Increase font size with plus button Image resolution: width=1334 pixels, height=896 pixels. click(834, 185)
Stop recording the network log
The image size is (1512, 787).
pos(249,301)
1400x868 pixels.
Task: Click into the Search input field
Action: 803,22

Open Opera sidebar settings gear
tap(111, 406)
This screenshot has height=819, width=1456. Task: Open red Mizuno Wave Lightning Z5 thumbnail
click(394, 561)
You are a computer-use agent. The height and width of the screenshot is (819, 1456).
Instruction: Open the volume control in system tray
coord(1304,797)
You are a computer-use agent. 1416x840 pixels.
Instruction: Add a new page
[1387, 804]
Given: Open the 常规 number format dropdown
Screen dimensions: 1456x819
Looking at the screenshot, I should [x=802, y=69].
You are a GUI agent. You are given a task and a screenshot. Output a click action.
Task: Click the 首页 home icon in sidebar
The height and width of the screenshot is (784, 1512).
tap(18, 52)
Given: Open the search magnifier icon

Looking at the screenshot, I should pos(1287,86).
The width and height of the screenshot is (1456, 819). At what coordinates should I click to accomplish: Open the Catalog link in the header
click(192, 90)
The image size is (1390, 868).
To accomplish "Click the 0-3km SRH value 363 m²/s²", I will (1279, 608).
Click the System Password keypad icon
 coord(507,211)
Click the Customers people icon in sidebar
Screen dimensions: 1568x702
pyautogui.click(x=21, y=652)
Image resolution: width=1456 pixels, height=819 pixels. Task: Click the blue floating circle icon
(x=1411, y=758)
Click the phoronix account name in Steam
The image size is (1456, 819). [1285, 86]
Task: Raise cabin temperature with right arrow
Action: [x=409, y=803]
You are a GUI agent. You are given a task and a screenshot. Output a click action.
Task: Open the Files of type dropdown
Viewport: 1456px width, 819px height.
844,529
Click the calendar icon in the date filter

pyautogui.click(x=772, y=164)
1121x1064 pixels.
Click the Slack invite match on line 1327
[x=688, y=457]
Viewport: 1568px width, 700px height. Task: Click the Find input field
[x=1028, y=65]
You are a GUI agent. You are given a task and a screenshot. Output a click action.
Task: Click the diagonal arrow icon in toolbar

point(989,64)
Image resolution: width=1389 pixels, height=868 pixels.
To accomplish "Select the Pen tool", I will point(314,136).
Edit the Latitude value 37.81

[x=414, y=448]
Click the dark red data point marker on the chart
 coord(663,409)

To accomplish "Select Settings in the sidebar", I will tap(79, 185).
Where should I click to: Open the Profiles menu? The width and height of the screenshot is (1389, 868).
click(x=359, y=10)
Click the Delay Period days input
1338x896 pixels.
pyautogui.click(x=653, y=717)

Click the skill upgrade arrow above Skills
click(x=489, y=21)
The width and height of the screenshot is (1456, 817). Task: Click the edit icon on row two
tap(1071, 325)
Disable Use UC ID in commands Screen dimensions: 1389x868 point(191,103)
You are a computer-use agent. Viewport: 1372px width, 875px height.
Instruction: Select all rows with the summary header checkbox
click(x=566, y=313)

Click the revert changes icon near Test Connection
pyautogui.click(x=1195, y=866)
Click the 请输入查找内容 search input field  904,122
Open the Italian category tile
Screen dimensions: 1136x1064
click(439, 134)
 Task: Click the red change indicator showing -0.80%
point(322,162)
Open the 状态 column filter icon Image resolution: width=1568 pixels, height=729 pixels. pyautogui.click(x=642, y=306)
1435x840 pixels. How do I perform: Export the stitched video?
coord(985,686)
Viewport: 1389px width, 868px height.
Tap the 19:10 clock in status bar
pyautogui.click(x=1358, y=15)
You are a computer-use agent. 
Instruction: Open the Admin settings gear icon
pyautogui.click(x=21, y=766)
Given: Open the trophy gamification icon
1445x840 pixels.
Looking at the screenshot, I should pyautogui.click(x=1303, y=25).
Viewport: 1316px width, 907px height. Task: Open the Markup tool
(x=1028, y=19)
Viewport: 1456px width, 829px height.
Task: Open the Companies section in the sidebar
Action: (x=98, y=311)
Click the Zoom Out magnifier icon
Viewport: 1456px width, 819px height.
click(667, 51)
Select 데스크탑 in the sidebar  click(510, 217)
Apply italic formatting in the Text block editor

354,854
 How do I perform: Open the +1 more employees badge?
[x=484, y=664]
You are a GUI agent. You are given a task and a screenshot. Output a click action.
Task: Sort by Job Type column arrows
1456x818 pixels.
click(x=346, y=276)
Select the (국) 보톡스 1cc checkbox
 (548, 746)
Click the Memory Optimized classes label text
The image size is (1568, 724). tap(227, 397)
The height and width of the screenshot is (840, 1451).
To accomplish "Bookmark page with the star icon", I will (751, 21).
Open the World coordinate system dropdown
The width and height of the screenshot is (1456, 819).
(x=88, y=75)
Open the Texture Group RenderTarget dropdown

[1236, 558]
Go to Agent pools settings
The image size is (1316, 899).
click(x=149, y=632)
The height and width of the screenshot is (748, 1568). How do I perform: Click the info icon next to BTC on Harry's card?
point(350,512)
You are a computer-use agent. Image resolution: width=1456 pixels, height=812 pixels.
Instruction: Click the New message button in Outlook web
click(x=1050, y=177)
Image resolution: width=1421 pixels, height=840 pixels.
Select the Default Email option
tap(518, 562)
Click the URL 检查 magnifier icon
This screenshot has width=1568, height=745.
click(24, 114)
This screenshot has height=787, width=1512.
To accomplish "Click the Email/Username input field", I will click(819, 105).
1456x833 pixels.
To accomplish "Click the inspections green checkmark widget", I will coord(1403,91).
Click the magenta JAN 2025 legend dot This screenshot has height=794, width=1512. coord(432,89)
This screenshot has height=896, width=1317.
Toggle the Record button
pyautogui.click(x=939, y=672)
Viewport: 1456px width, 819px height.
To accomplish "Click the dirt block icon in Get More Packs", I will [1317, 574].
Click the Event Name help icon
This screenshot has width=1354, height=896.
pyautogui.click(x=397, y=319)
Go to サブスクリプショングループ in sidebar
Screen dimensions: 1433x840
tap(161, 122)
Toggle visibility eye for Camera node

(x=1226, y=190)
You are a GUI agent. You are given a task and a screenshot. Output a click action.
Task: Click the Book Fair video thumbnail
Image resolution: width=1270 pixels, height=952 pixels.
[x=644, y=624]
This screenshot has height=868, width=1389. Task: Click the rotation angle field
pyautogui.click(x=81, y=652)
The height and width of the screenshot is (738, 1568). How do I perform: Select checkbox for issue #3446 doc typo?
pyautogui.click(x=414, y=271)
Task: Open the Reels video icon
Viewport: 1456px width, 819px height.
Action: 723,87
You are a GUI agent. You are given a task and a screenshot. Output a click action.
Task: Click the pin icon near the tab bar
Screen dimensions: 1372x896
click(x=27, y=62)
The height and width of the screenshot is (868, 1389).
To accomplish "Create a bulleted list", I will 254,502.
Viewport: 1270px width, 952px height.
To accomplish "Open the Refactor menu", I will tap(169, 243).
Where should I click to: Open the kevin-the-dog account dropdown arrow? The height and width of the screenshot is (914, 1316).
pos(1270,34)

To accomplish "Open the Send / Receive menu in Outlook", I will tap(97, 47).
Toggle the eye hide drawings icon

● Exercise:
The expected answer is a copy of every line in the entries that holds the word "column".

● Answer section:
Open the 状态 column filter icon Image resolution: width=1568 pixels, height=729 pixels. pyautogui.click(x=642, y=306)
Task: Sort by Job Type column arrows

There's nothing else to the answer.